### Required work:
Please list every clock time given in the account of Hume disposing of the body below.

The grisly operation was easier than Hume had imagined.

“I felt no squeamishness or horror at what I was about to do”, he recalled as he began dismembering the body using a linoleum knife to cut to the bone and then a hacksaw.He dismembered the legs first and packaged them up into a parcel using carpet felt. It was only Setty’s staring eyes that upset Hume, which he then covered as he continued to cut up the body. It took several strokes to remove the head which he placed in a box that contained baked beans. He also added pieces of brick and rubble to make the parcels heavy. The torso was the most problematic and after an abortive attempt to put it in a cabin trunk he pushed it back into the coal cupboard. The one thing that broke his heart was having to burn the damaged £900.

At 2.30 pm Hume left the flat with two packages, the legs under one arm and the box with the head in it. He got into a hired car along with Tony his loyal dog, and sped towards Elstree Air field where a light blue Austin aircraft was waiting. It was 3 pm by the time he put the gruesome parcels in the plane and set off for Southend, despite his real destination being the English Channel.

Ninety minutes later he could see the French coast. He first threw out the SS dagger and tools before dumping the parcels which sank out of sight. Later he arrived at Southend airfield and made sure he was seen by as many people he could. It was 8.30pm by the time he got back to his London flat.However, the torso deeply troubled him. All the time whilst chatting with Cynthia and trying to keep up the pretence of everyday life, the grisly reminder of the murder lay only a few feet away, hidden from view.

The following morning Hume arranged for a decorator to come to the flat. The unsuspecting man also helped Hume carry the torso, which was heavily packed with lead weights, out of the flat and into Hume’s car. It had even gurgled while the two men carried it to the vehicle, but Hume made a convincing excuse for its strange sounds. Amazingly, while Hume went back to the flat to clean the coal cupboard he left the torso in the car for an hour.

When Hume arrived at the Elstree airport a friendly engineer helped him carry the torso onto the plane. Together with his trusty canine companion, Hume set off again for the English Channel. Only this time the quest to dump the evidence was not so easy. At first the torso, which rested in the back seat, would not budge when he tried to push it out through the door.

Hume even had to hold the joystick between his legs as he wrestled with the body part. After this failed, he tilted the small plane at an angle in order to try and get the torso to slide and smash through the door. Finally, after a great deal of drama that nearly involved the dog falling out of the plane, the torso released itself from its position and fell from the aircraft. Moments later Hume was shocked to see the weights and blanket that had covered the body had got caught on a hook in the cabin. Realising that the torso had fallen out just covered in carpet felt, he knew it was unlikely to sink. He eventually managed to break the weights free leaving them and the carpet to drop into the sea.

Hume was now faced with the worse case scenario, a body that would float. He could see the torso bobbing in the water and realised he had no choice but to return back to land and hope somehow that it wouldn’t turn up on the coastline. The small speck he could still see bobbing in the water was evidence that could hang him.

### Data segment:
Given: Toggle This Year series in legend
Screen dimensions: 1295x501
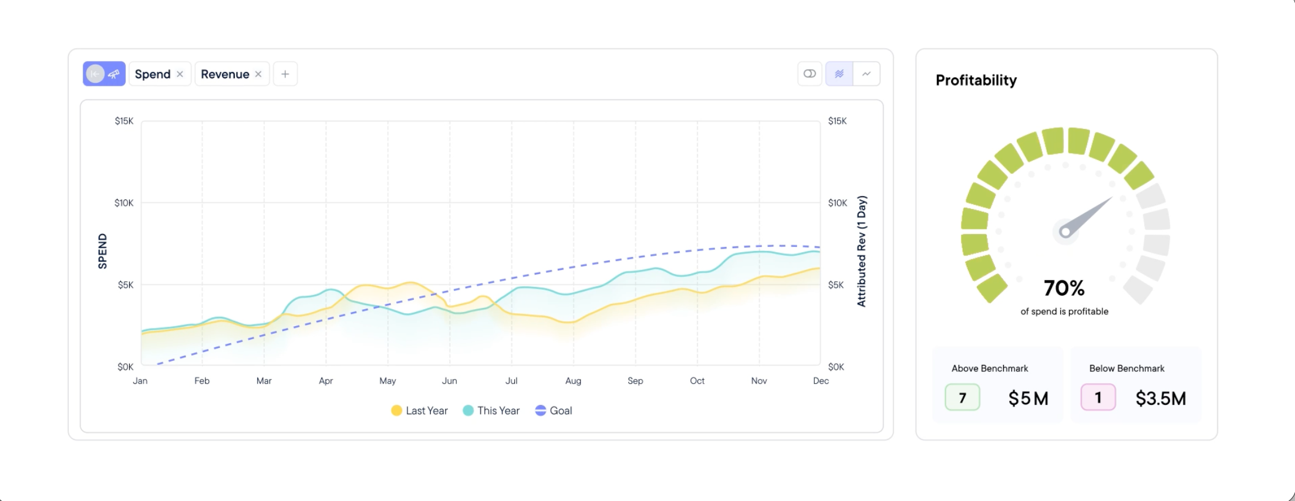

### The response:
2.30 pm, 3 pm, 8.30pm